Single by Theory of a Deadman

from the album Wake Up Call
- Released: January 16, 2018
- Recorded: 2016
- Studio: Kensaltown (London)
- Genre: Pop rock
- Length: 4:00
- Label: 604; Roadrunner; Atlantic;
- Songwriter(s): Tyler Connolly; Dave Brenner; Dean Back; Joey Dandeneau;
- Producer(s): Martin Terefe

Theory of a Deadman singles chronology
| "Rx (Medicate)" (2017) | "Straight Jacket" (2018) | "Wicked Game" (2018) |

Music video
- "Straight Jacket" on YouTube

= Straight Jacket =

"Straight Jacket" is a song by Canadian rock band Theory of a Deadman from their sixth studio album, Wake Up Call (2017). It is the second single from the record, following "Rx (Medicate)". Produced by Martin Terefe, it was recorded at Terefe's Kensaltown Studios in London and was released on January 16, 2018. Its music video, which was inspired by the American film One Flew Over the Cuckoo's Nest, was unveiled three weeks later on the band's official YouTube page.

The single has been met with mixed reviews with certain lyrics and musical aspects being perceived as negative by its critics. The track is the band's 22nd song to enter the Billboards Mainstream Rock, peaking at number 12 in May 2018.

==Recording and composition==
"Straight Jacket" was co-written by all four members of Theory of a Deadman, who enlisted the assistance of Swedish producer, Martin Terefe, to work on Wake Up Call.
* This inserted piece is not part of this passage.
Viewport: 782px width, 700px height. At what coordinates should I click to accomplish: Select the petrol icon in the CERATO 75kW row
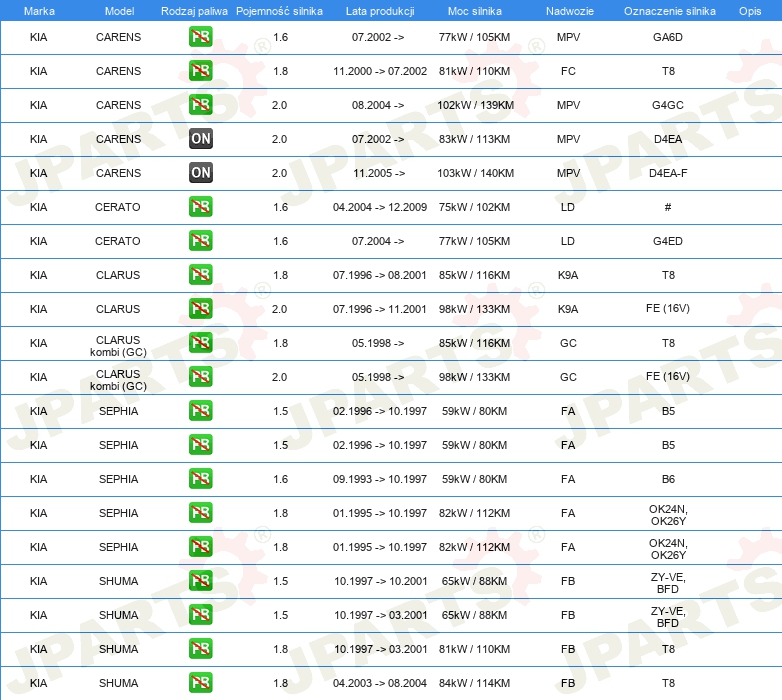(x=200, y=207)
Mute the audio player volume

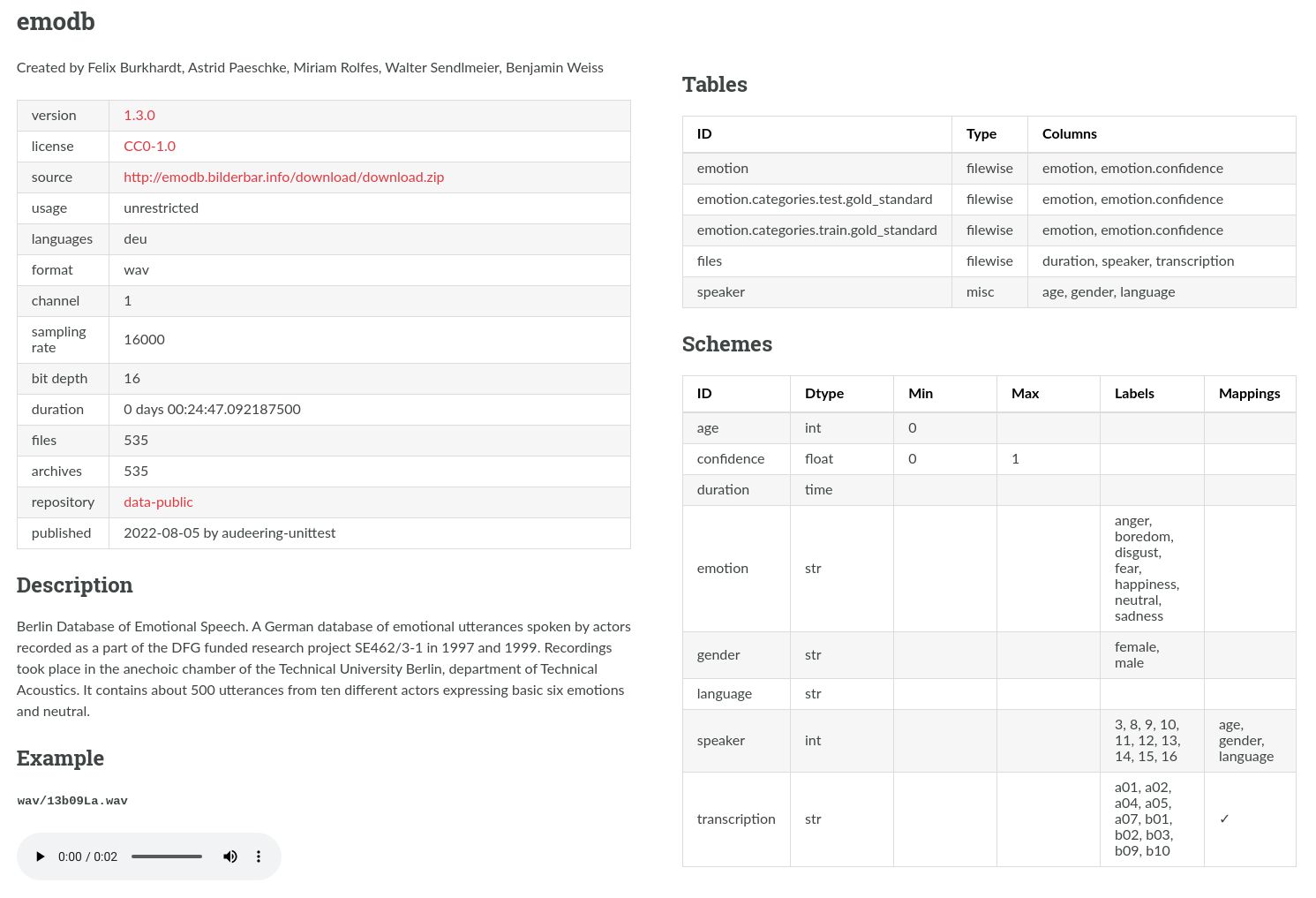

Recorded at Terefe's Kensaltown Studios in London, the song was released on January 16, 2018, and was promoted with a contest on Theory of a Deadman's official website in which participants would have a chance to win a straitjacket autographed by the band and a merchandise bundle.

Lead singer Tyler Connolly revealed that the single was formed in the days leading up to the album's recording. He stated that the beginning lyrics of the intro, "I wear a 36 long / White is my color", were developed first and that it took some time to complete the writing process due to the amount of lyrics. The track was composed with the assistance of a piano, characterized by the staccato notes in the beginning of the single. The piano is an instrument that Connolly had been teaching himself to play, with Wake Up Call being the first album in which most of the songwriting had been done with this instrument instead of a guitar. Connolly noted that the piano "opened [a] whole new world of creativity" for him, allowing for songs like "Straight Jacket" to formulate.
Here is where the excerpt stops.